We can draw recursion tree in 2 ways:
1) By being biased on the right sub-array during partition with odd number of elements. This would give 20,47,15,8,9,4,40,30,12,17 after 2 calls to merge function.
2) By being biased on the left sub-array during partition with odd number of elements. This would give 15,20,47,8,9,4,40,30,12,17 after 2 calls to merge function.
I think in the question they are talking about iterative mergesort. Reference: https://www.geeksforgeeks.org/iterative-merge-sort/
// Merge subarrays in bottom up manner. First merge subarrays of
// size 1 to create sorted subarrays of size 2, then merge subarrays
// of size 2 to create sorted subarrays of size 4, and so on.
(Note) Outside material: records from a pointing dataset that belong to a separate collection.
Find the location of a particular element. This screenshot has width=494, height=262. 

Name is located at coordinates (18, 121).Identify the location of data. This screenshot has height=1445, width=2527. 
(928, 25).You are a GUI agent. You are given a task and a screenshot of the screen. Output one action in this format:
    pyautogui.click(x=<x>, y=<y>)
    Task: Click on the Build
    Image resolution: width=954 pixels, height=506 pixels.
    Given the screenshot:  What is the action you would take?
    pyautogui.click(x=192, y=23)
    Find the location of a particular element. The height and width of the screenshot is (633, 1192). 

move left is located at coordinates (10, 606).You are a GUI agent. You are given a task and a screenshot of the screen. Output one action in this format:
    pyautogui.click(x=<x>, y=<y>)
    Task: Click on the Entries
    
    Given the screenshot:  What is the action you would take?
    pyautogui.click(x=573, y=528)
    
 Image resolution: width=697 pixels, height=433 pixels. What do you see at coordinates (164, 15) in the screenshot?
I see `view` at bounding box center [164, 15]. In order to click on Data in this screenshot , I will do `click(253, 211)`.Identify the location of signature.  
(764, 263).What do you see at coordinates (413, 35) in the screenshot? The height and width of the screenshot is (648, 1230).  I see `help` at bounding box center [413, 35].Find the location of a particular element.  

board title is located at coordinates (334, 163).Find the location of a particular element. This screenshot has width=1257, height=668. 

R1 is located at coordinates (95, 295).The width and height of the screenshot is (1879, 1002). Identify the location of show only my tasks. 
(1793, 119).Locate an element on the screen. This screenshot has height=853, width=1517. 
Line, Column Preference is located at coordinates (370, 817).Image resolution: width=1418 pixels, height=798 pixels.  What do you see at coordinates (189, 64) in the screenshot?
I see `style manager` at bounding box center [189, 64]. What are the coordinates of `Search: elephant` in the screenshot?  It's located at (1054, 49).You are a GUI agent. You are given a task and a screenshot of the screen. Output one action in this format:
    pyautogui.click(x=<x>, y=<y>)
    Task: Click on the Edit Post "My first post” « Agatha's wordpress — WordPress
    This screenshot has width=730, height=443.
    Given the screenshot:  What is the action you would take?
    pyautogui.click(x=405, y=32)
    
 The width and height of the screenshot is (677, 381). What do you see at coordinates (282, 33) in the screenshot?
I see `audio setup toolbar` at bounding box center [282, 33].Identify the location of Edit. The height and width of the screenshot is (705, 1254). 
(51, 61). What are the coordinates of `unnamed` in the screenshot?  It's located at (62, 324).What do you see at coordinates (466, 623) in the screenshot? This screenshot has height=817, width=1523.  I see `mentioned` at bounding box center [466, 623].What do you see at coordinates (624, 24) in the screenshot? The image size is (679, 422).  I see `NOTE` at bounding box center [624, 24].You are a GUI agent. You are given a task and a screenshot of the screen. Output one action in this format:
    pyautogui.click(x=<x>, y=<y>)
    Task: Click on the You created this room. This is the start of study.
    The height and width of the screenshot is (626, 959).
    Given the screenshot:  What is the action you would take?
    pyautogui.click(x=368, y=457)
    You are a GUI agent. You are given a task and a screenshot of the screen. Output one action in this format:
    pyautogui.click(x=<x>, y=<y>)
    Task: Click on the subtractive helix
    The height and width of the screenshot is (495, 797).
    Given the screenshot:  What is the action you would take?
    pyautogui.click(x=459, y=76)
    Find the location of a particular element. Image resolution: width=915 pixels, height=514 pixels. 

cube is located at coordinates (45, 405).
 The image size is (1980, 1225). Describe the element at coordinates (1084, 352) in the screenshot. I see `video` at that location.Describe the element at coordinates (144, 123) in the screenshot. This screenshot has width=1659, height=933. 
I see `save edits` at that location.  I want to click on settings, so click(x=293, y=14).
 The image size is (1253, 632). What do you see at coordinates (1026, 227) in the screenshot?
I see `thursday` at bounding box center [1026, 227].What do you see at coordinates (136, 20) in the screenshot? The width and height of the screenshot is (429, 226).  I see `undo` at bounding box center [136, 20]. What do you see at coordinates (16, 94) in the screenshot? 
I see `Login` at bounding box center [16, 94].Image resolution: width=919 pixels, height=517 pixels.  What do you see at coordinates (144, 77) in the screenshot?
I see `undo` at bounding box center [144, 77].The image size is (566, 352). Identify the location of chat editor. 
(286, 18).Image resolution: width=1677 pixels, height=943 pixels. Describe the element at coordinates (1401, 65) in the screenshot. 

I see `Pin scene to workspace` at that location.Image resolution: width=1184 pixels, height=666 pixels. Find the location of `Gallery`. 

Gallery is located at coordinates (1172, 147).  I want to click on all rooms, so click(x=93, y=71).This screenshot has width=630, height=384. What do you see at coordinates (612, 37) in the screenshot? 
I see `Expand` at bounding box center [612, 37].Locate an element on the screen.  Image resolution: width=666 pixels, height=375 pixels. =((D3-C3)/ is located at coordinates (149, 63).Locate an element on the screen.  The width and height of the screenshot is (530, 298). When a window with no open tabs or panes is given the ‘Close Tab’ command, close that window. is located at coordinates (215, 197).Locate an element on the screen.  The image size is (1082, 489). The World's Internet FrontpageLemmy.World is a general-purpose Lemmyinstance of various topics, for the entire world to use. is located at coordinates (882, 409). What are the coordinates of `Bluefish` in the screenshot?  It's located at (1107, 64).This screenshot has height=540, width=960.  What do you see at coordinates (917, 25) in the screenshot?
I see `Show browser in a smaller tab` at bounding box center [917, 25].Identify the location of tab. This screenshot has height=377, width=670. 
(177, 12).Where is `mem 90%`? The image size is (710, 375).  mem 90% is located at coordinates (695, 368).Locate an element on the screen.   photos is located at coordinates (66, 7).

for (curr_size=1; curr_size<=n-1; curr_size = 2*curr_size)
{
// Pick starting point of different subarrays of current size
for (left_start=0; left_start<n-1; left_start += 2*curr_size)
{
// Find ending point of left subarray. mid+1 is starting
// point of right
int mid = min(left_start + curr_size - 1, n-1);
int right_end = min(left_start + 2*curr_size - 1, n-1);
// Merge Subarrays arr[left_start...mid] & arr[mid+1...right_end]
merge(arr, left_start, mid, right_end);
}
}
By 2 passes they mean to say 2 iterations of the outer for loop in the above code.
First iteration of the outer for loop would merge all 1-sized array elements.
Second iteration of the outer for loop would merge all 2-sized array elements.